# Why are velocity dependent forces considered non-central?

I was going through Classical Dynamics of Particles and Systems (Thornton-Marion, 5ed). On page 50 it is stated:

Any force that depends on the velocities of the interacting bodies is considered non-central. Velocity dependent forces are characteristic of interactions that propagate with finite velocity.

Now, I do not understand this at all (but I do understand what central forces are). First of all, what does "propagate" mean here? What "interactions"? Can someone provide an intuitive explanation of this statement?
The book further goes on to give an example for moving electrical forces, which I do not understand as well.

Thus the force between moving electrical charges does not obey the Third Law, because the force propagates at the velocity of light.

Also, as a side question, does this mean that drag force is non-central, since it depends on the object's velocity in the fluid?

The usual definition of a central force is a force such that, with appropriate choice of coordinates, it can be written $$\mathbf F = f(\mathbf r) \hat r$$ where $$\hat r$$ is the unit vector pointing away from the origin.

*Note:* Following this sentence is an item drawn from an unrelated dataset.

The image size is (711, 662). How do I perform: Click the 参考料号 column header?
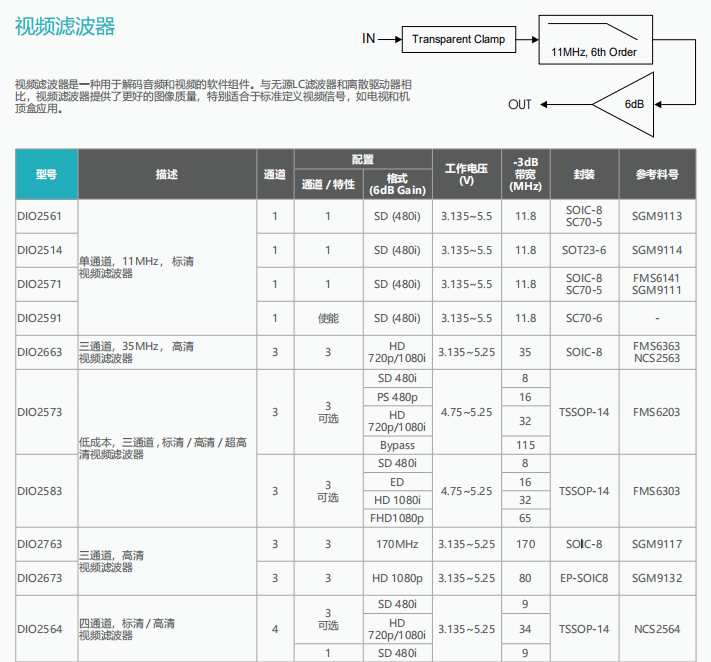656,174

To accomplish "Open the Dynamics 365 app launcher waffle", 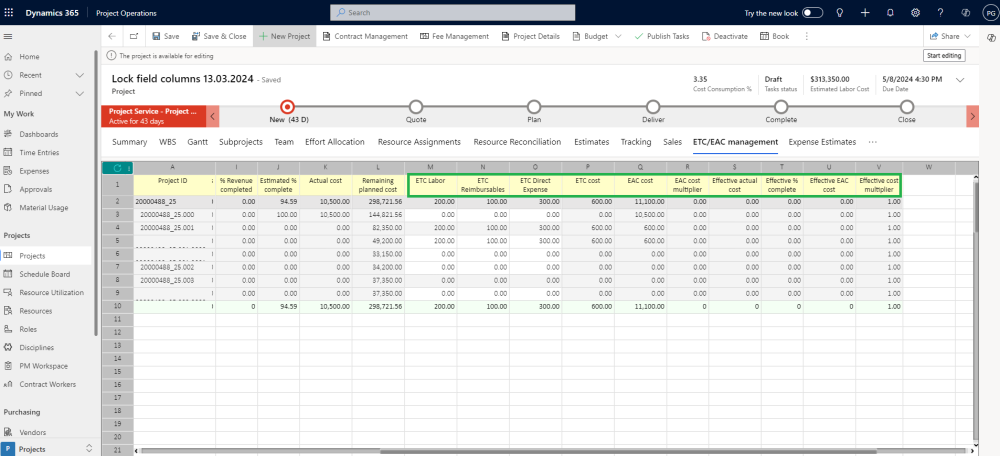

Some authors make a stronger definition, that $$f(\mathbf r)$$ can be written as $$f(|\mathbf r|)$$, so the force only depends on the distance to the origin.
The example given by your textbook is pretty standard. If I have two electric charges separated by a distance of 3 meters and then I shake one of them, the force on the other doesn't change for $$\frac{3\text{ m}}{c} \approx 10$$ ns, because wiggles in the electric field propagate at the speed of light. For that reason, the forces on the respective charges will be different for that nanosecond, and so the third law is violated. Of course, if you're only interested in slowly moving particles at relatively short distances from one another, this violation can be ignored without incurring too much error.